Moreover, the research group demonstrated that site-related differences involve biological sampling bias (differences in participant groups) and engineering measurement bias (differences in the properties of MRI scanners). Researchers found that the effects of both bias types on rs-fMRI functional connectivity were greater than or equal to those of psychiatric disorders. They specified the properties of MRI scanners that significantly affected the rs-fMRI connectivity. Furthermore, they revealed that each site can sample only from a sub-population of the participants, which suggests the importance of collecting multi-site data. To overcome the limitations associated with the site differences, they developed a novel harmonization method that removed only the measurement bias by using the traveling-subject dataset, and in this way they reduced measurement bias by 29 percent and improved the signal-to-noise ratios by 40 percent.

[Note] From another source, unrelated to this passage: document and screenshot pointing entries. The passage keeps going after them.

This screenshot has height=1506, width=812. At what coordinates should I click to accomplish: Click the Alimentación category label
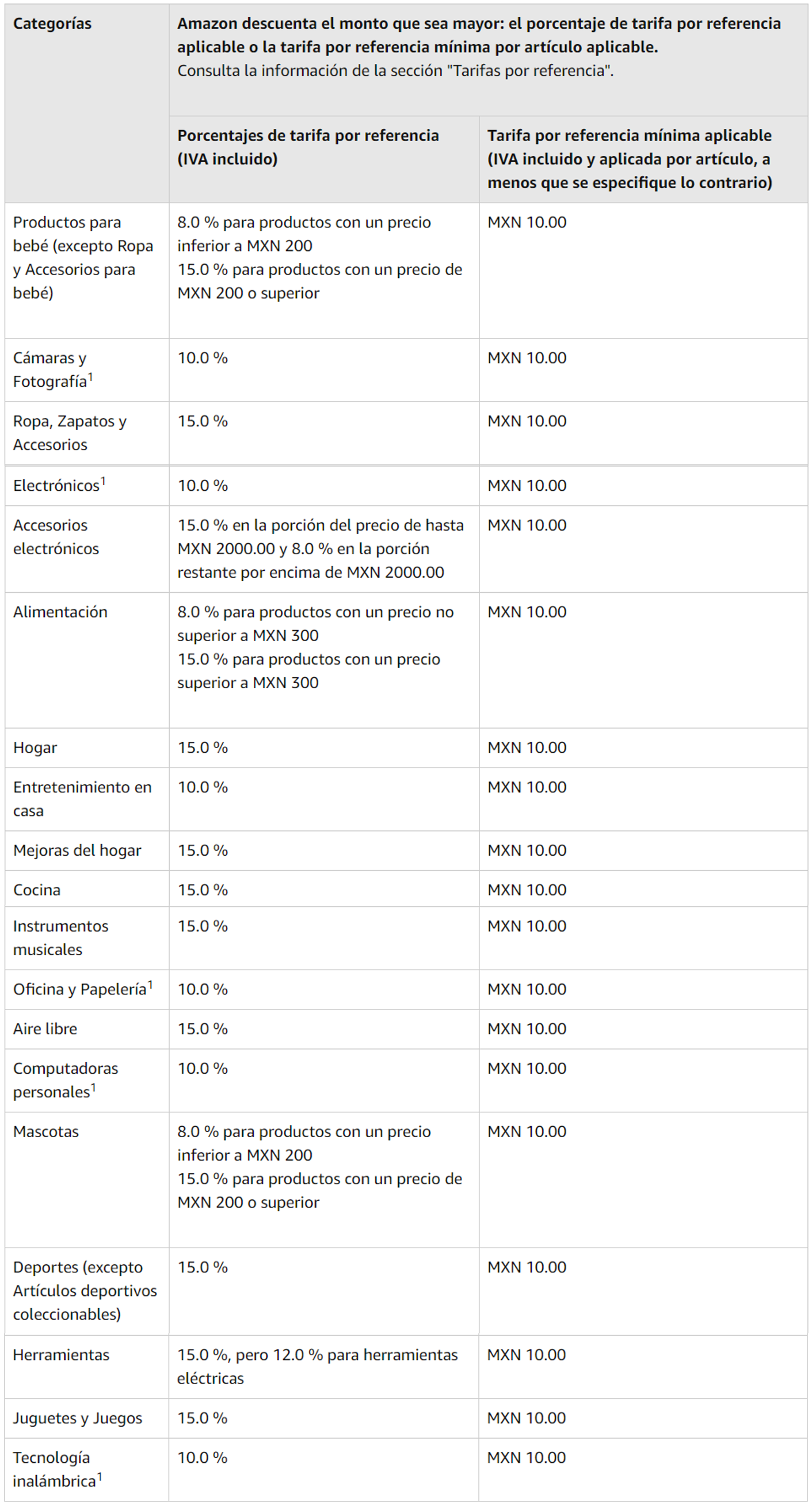tap(60, 612)
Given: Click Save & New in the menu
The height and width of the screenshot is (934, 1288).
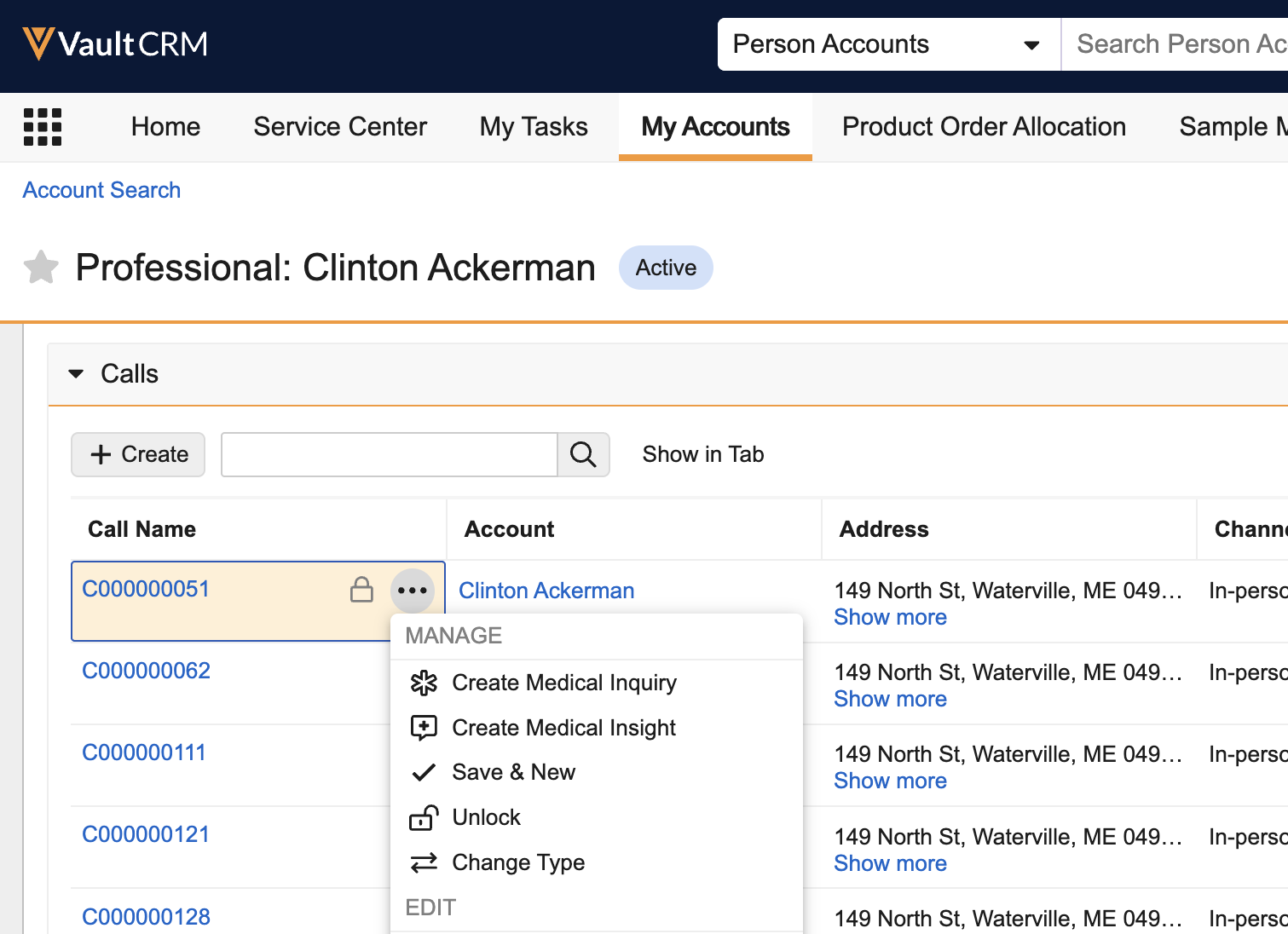Looking at the screenshot, I should click(513, 771).
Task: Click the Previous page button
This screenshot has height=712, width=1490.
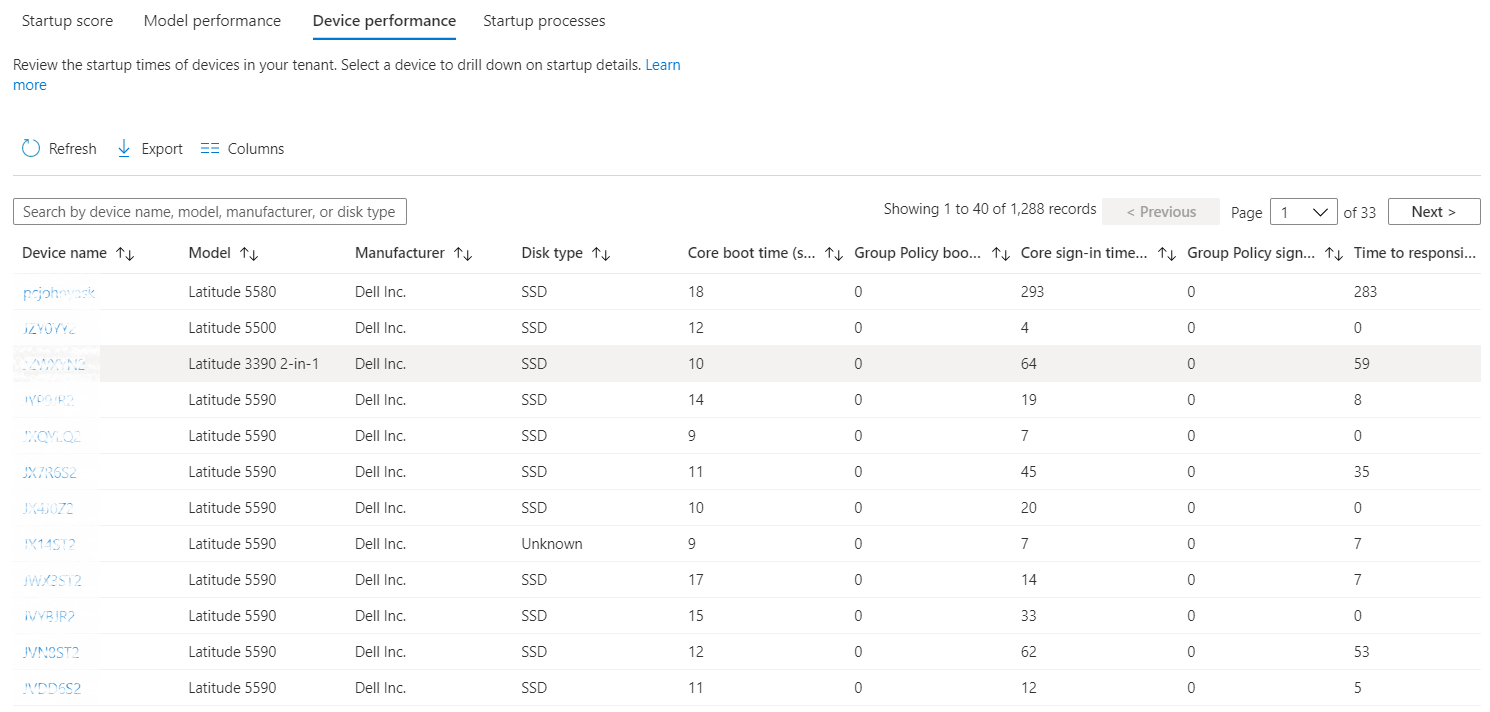Action: [x=1160, y=211]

Consequently, the research group could construct a valuable multi-site neuroimaging database of 2,409 individuals suffering from multiple psychiatric disorders (ASD: autism spectrum disorder, MDD: major depressive disorder, SCZ: schizophrenia, OCD: obsessive-compulsive disorder, CP: chronic back pain, and several others). This database consists of resting-state fMRI, structural images of the brain, and patient demographics (age, sex, and clinical rating scales) of 125 participants with ASD, 455 participants with MDD, 159 participants with SCZ, 110 participants with OCD, 107 participants with CP, and 42 participants with other disorders as well as 1,421 healthy participants. The researchers released parts of this database to approved users. A person who wants to use this database must download the application form from a website, provide the necessary information, and send it to an e-mail address. After the approval of each application, an ID account is issued. An ID account allows the user to download the data from website. So far, the research group has released the data of 706 participants with psychiatric disorders and 1,122 healthy participants from 8 sites (12 MRI scanners). In addition, the team is currently constructing a publicly open database that anyone can access.
In the future, analyzing such large data by the proposed harmonization method could lead to developing practical brain-circuit-based biomarkers of psychiatric disorders regardless of the imaging site used. This study is thus expected to make a strong contribution to the diagnosis and treatment of psychiatric disorders.